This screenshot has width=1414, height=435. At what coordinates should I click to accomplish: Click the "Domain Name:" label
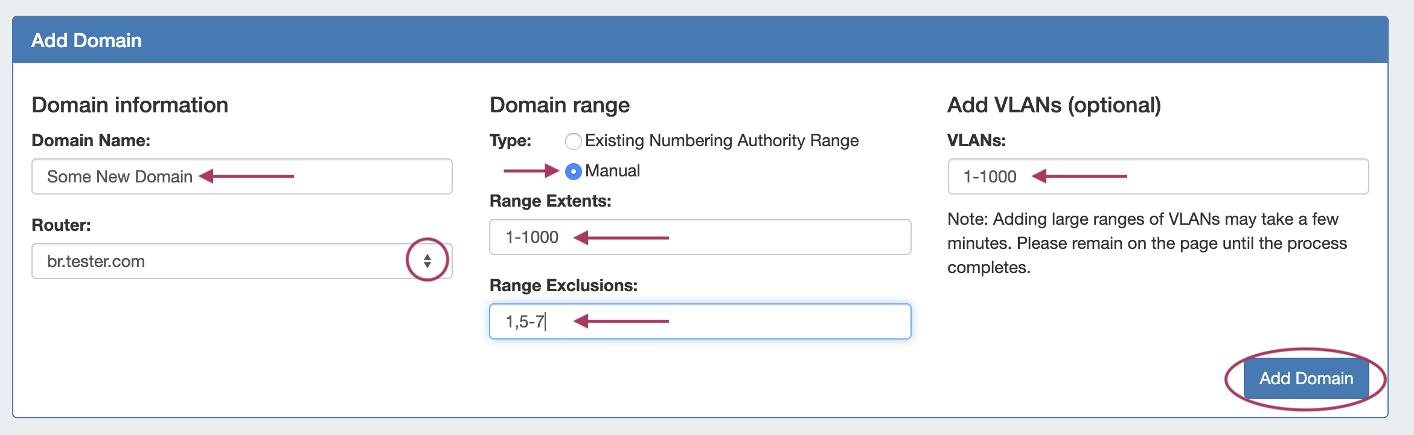point(91,141)
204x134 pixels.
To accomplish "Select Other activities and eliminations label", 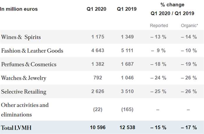I will pyautogui.click(x=25, y=110).
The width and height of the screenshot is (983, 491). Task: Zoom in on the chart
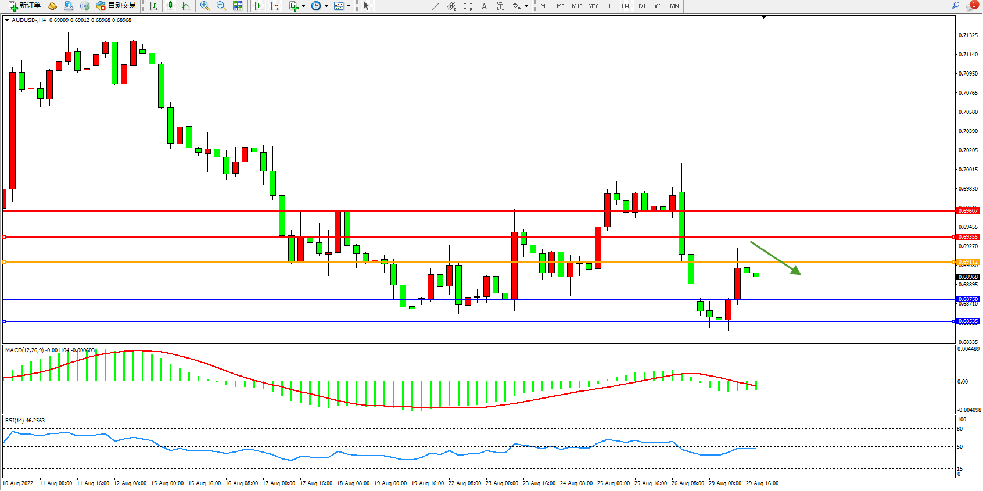pos(205,6)
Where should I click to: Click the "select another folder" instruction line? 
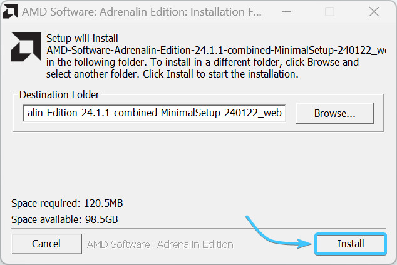tap(172, 74)
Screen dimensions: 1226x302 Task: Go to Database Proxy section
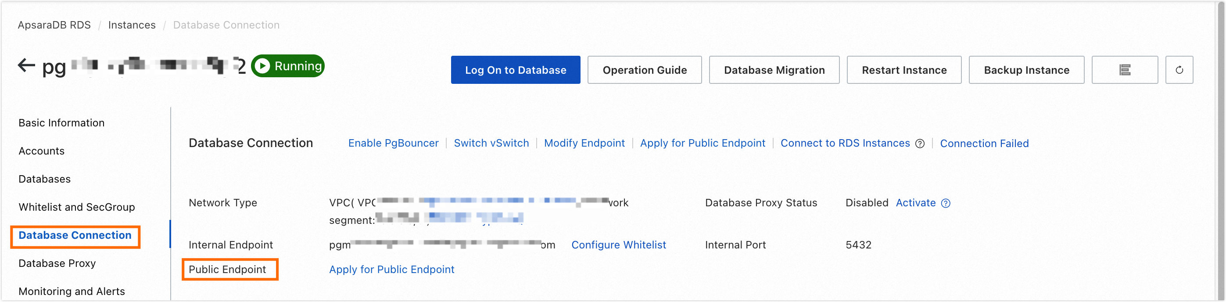pos(57,263)
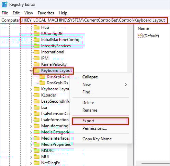Click the International folder icon
This screenshot has height=166, width=170.
click(37, 52)
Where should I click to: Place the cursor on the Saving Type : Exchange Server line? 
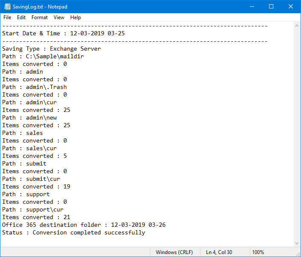(51, 49)
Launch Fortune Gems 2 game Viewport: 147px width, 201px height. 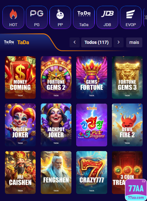click(56, 77)
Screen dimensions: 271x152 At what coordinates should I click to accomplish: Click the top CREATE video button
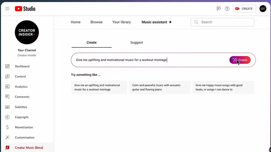coord(244,9)
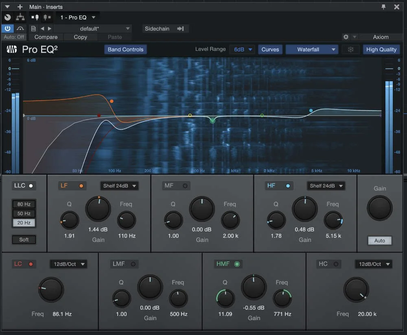Click the snowflake spectrum freeze icon
Image resolution: width=407 pixels, height=335 pixels.
[350, 49]
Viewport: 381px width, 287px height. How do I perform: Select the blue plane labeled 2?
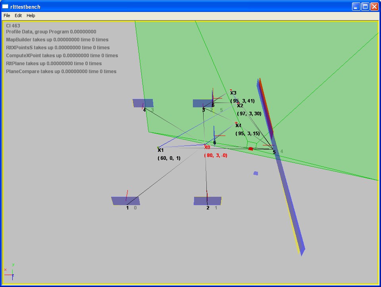(x=208, y=200)
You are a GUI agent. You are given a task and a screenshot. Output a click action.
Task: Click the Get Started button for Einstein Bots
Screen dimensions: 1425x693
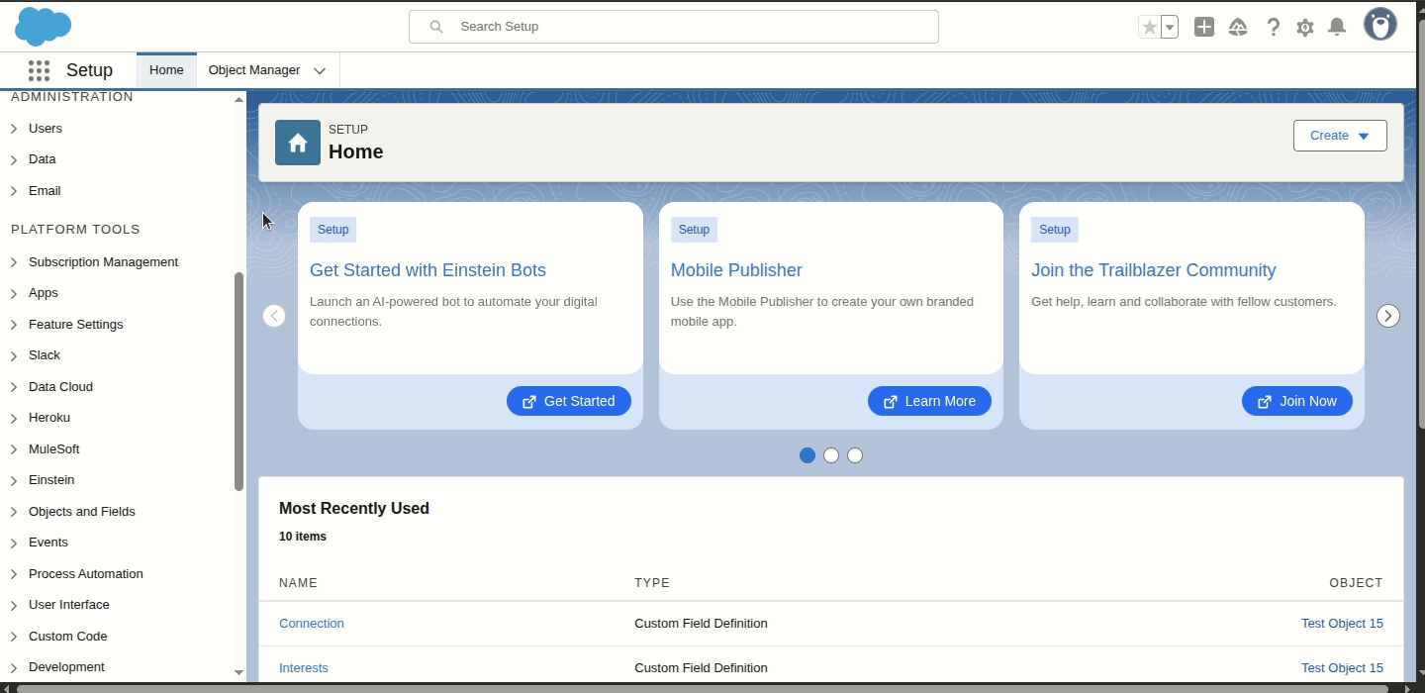(569, 401)
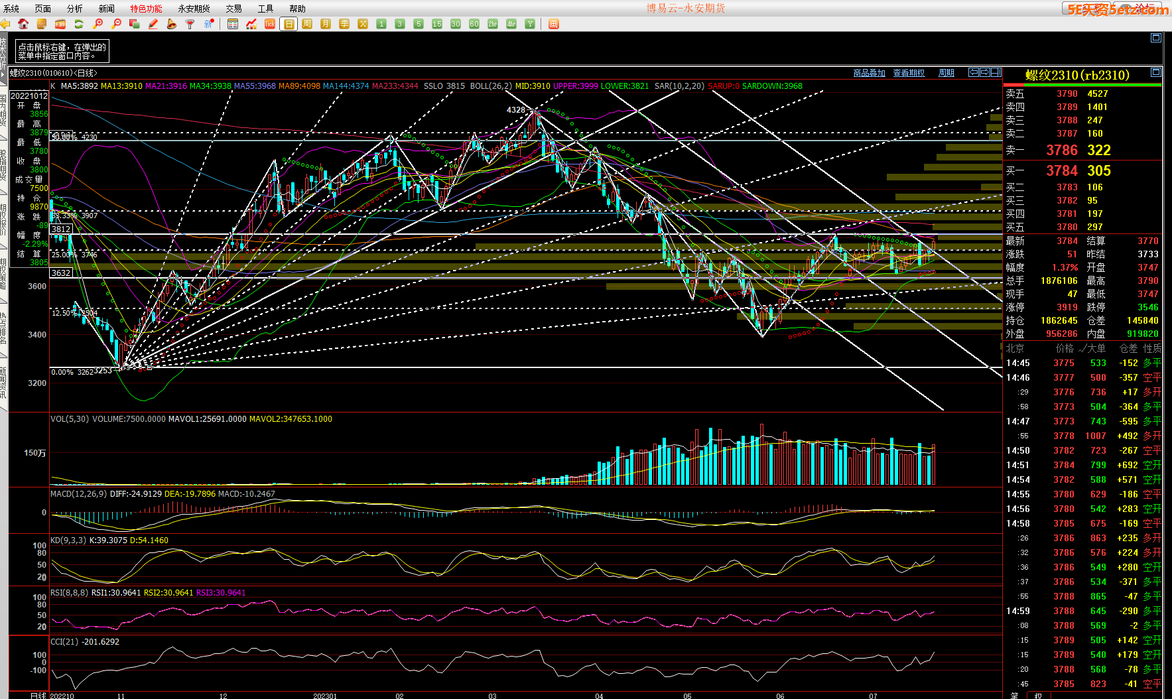Click the zoom out magnifier icon
The height and width of the screenshot is (699, 1172).
pos(116,24)
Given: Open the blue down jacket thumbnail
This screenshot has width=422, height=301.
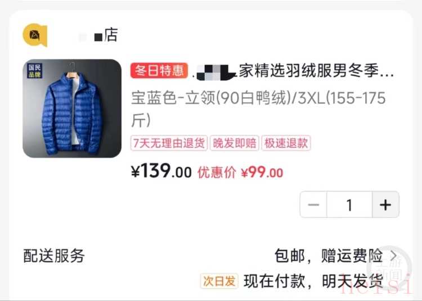Looking at the screenshot, I should pyautogui.click(x=72, y=108).
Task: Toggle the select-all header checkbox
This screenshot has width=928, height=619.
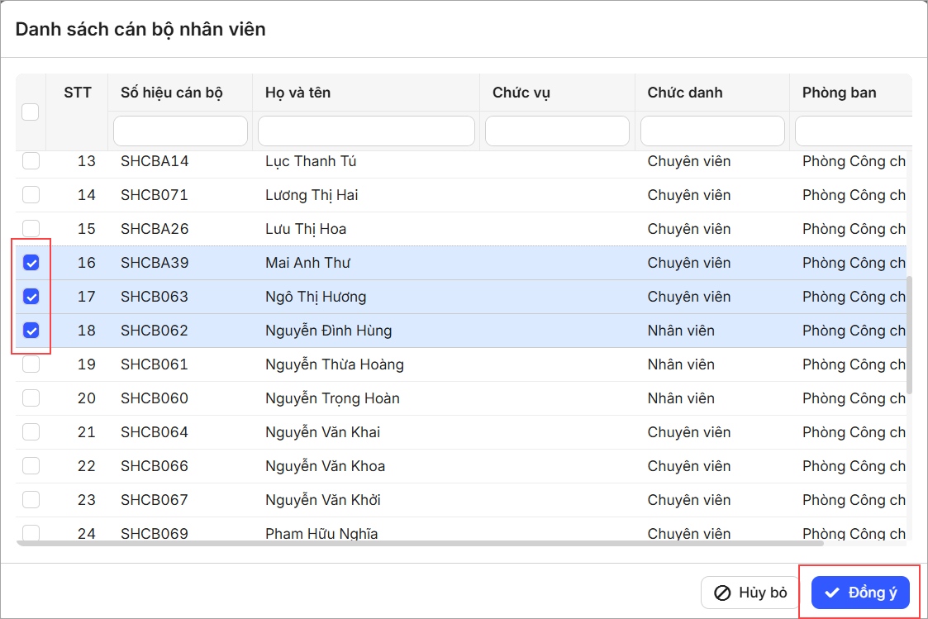Action: pyautogui.click(x=31, y=112)
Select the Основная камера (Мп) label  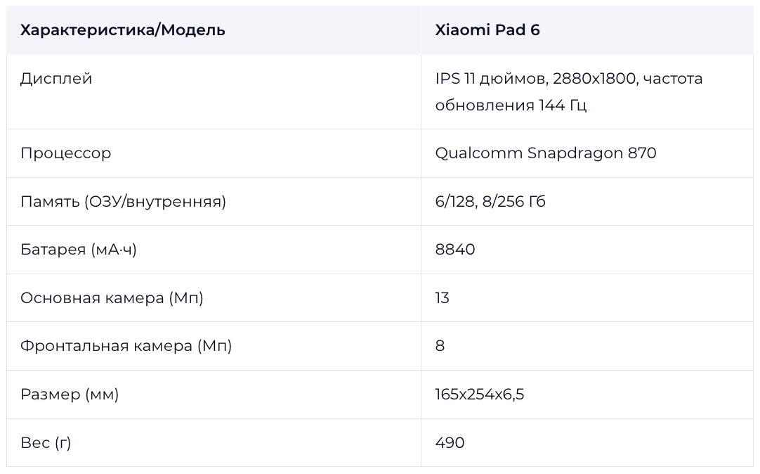[x=112, y=298]
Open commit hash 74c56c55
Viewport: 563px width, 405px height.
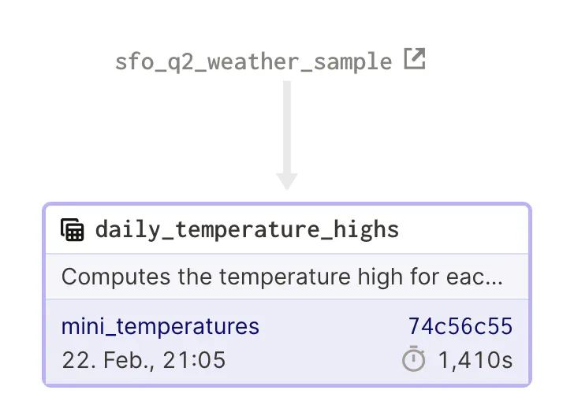coord(460,326)
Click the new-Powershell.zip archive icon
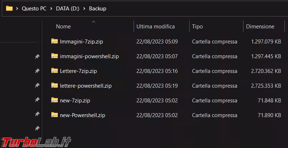The width and height of the screenshot is (288, 148). [55, 115]
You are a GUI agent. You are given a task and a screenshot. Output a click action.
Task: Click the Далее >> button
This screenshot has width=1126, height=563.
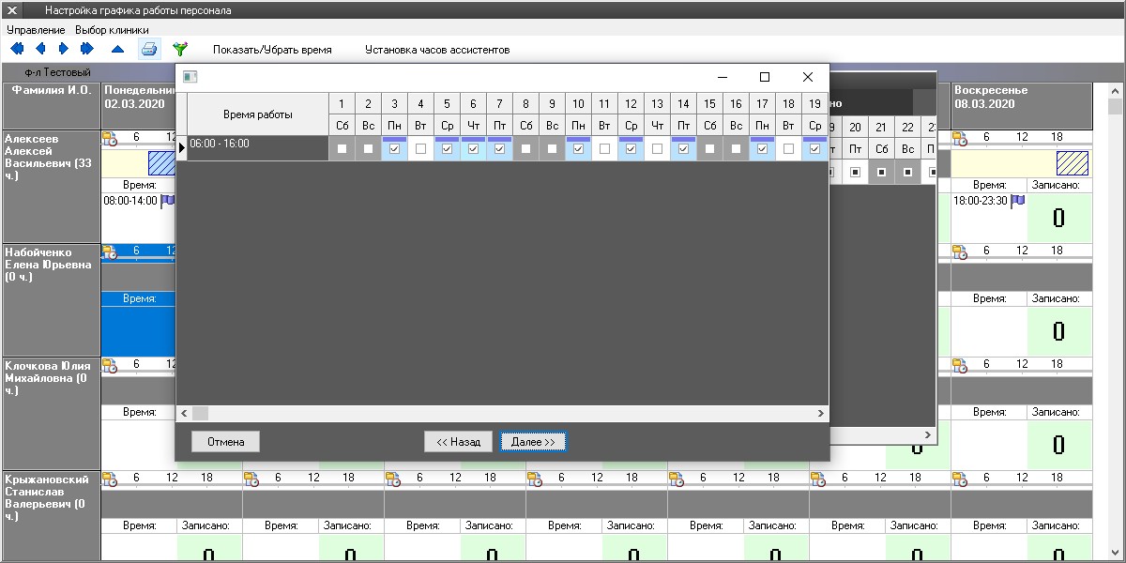pyautogui.click(x=533, y=442)
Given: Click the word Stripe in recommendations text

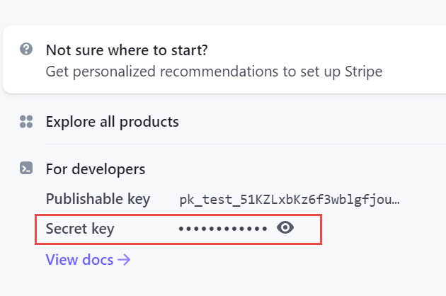Looking at the screenshot, I should (363, 72).
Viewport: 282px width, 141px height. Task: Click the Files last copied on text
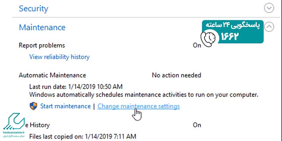[x=82, y=136]
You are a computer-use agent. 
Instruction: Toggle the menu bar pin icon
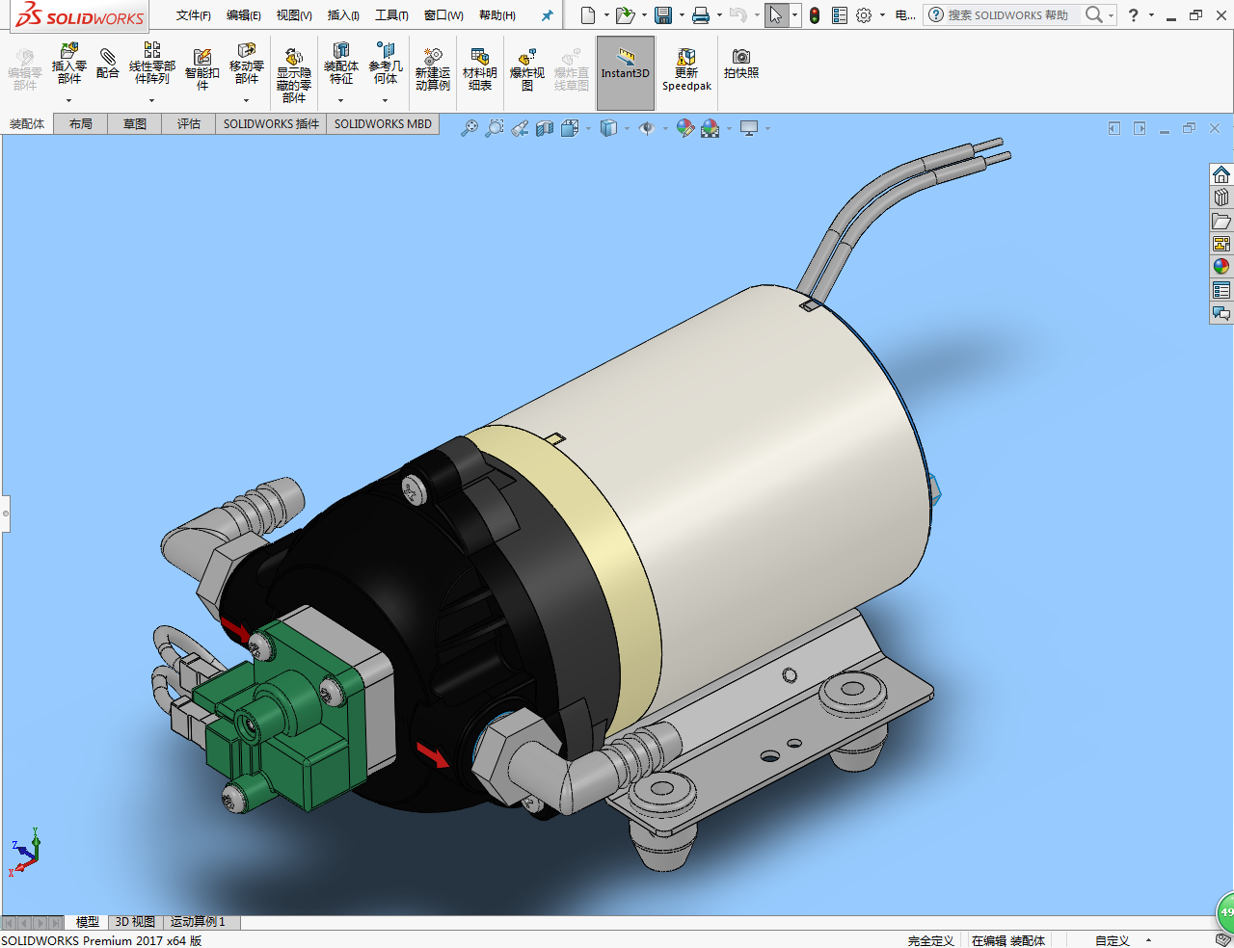(x=548, y=15)
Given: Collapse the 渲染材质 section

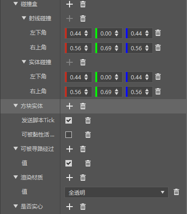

■ Task item
Scan the records above and show every line in which the word "Open" occurs.

■ Written solution
Given: Open the blue down jacket thumbnail
Open commit hash 74c56c55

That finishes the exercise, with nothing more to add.